Pacientes que sobreviven a accidentes en motocicletas enfrentan una dura realidad: pagar por terapias, transporte y adaptarse a una vida que ya no será la misma. En República Dominicana, el sistema de rehabilitación recibe a cientos de personas diariamente, muchas de las cuales tienen en común una motocicleta en su historia.
La Asociación Dominicana de Rehabilitación (ADR) atiende entre 400 y 500 pacientes al día en el área de terapia física. Jilmary Tiburcio, especialista con casi 24 años de experiencia, señala que los casos más comunes son amputaciones, traumas craneales y lesiones medulares, lo que implica meses o años de rehabilitación. Sin embargo, el costo de este proceso es una carga adicional para los pacientes.
Carlos Andrés Santana Feliz, de 31 años, recuerda el accidente que cambió su vida en Yaguate, San Cristóbal. «Tuve que acelerar el motor y me deslicé en una curva», relata. El resultado fue una fractura ósea y daño en los nervios, lo que lo llevó a someterse a una operación y ahora asiste a terapia para recuperar movilidad.
Otro caso es el de Jason Matos, de 35 años, quien sufrió un accidente en Los Alcarrizos. «Tuve un accidente de tránsito… una motocicleta se descarriló y me impactó», cuenta. Pasó diez días en cuidados intensivos y ahora depende de su esposa para los gastos, mientras asiste a terapia tres veces por semana.
Tania Frías de Santos narra la experiencia de su hijo, Anthony Manuel Santos Frías, quien sufrió un trauma craneal en Atlanta, Georgia. Tras dos meses en cuidados intensivos y ante la falta de opciones, la familia decidió traerlo a República Dominicana para recibir tratamiento. «He visto el progreso, bastante», dice su madre, aunque el proceso sigue siendo costoso.
Las estadísticas de accidentes de motocicleta son evidentes en el Hospital Traumatológico Profesor Juan Bosch, donde jóvenes y adultos llegan con lesiones graves. Yoandi Capellán, de 19 años, es uno de ellos. Reconoce que su accidente fue producto de un descuido y envía un mensaje a otros motociclistas: «Que anden tranquilos, con prudencia».
Yuliana Durán Santos, de 35 años, también se recupera tras ser impactada por un motociclista. A pesar de las lesiones, ella llevaba casco, lo que considera le salvó la vida. «Si no hubiese tenido el casco, tal vez no estuviera aquí contándolo», afirma.

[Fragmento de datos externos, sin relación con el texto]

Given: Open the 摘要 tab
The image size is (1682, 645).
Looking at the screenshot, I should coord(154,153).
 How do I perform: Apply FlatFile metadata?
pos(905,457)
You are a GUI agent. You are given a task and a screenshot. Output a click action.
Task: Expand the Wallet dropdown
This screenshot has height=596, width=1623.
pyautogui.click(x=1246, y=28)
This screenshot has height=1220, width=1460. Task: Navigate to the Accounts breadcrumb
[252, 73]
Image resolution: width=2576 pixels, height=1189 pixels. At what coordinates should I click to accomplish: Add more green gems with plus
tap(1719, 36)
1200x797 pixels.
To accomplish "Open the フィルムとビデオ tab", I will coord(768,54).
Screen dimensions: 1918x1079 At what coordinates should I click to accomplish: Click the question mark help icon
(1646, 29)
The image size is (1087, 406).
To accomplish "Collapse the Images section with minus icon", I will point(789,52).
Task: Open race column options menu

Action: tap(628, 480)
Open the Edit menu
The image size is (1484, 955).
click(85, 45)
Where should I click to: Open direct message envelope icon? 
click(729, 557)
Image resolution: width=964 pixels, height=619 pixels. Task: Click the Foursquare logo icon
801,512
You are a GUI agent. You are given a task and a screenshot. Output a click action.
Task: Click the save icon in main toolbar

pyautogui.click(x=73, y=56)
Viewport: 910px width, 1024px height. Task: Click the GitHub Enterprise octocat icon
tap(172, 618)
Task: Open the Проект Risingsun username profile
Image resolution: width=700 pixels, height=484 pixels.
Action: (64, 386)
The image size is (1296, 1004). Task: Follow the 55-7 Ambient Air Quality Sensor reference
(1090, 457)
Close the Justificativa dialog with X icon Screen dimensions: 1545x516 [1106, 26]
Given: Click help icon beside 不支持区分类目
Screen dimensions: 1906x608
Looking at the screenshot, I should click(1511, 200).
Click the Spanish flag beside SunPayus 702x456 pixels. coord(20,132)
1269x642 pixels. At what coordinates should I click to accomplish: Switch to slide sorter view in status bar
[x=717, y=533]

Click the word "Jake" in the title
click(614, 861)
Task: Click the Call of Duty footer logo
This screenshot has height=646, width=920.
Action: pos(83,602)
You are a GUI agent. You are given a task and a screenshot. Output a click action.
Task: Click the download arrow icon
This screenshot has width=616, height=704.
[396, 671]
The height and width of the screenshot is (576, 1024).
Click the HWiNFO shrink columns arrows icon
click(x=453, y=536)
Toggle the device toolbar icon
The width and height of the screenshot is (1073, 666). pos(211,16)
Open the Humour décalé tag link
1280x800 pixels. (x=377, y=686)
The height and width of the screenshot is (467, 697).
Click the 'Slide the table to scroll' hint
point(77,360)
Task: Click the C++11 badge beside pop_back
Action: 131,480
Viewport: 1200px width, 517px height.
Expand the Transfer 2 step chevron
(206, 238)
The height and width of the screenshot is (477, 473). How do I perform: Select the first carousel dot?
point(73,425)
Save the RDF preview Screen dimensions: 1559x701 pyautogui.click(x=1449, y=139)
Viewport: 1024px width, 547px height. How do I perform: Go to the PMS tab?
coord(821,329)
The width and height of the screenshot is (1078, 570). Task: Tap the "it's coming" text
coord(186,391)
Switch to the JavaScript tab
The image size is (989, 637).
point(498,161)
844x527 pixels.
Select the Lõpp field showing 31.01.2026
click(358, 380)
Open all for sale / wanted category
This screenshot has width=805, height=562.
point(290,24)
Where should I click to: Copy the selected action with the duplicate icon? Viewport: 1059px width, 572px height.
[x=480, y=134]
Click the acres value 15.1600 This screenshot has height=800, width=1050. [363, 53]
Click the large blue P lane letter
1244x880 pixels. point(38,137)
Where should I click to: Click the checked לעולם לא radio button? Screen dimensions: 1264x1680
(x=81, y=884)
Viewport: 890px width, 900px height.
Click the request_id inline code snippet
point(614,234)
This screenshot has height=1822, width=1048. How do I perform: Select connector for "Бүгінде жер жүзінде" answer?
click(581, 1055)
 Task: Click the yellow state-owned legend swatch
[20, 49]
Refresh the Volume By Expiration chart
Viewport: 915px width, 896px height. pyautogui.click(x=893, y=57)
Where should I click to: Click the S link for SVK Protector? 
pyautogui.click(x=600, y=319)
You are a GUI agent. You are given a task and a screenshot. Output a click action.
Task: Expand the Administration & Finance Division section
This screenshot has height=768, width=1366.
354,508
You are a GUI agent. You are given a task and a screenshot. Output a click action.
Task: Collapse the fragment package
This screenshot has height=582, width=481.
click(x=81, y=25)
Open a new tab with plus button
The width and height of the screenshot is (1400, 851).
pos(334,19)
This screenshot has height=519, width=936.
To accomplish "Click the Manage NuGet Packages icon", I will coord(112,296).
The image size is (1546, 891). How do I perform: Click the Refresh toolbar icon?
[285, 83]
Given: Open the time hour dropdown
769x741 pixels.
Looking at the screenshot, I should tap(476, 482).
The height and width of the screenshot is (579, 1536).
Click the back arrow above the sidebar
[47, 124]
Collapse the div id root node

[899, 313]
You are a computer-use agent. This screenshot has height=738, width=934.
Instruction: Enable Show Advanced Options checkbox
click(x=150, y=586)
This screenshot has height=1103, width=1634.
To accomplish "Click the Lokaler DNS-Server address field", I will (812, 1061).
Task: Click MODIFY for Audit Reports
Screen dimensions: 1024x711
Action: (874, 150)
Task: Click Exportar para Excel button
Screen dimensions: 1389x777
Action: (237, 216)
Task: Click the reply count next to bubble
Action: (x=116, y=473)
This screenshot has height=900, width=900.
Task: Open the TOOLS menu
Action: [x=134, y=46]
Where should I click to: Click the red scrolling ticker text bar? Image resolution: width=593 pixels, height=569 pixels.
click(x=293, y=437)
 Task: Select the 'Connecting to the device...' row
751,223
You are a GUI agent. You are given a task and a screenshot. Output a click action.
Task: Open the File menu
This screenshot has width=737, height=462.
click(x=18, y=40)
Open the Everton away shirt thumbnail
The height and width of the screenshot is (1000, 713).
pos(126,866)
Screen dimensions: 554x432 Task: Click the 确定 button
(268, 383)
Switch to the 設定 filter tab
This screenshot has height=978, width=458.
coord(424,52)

Las historias de estos pacientes reflejan el alto costo humano de la crisis vial en el país. Jilmary Tiburcio advierte que muchos de estos accidentes son prevenibles y que el uso irresponsable de motocicletas es un factor clave. Las decisiones que se toman en segundos pueden cambiar vidas para siempre.
El impacto de las lesiones graves es total y afecta todos los aspectos de la vida de los pacientes. Aunque el sistema de salud cubre parte del tratamiento, no abarca el costo de la vida diaria, el transporte, la pérdida de ingresos ni la adaptación del hogar. «Te dicen que estás rehabilitado, pero no puedes salir», concluye Tiburcio, resaltando el costo invisible que enfrentan los sobrevivientes.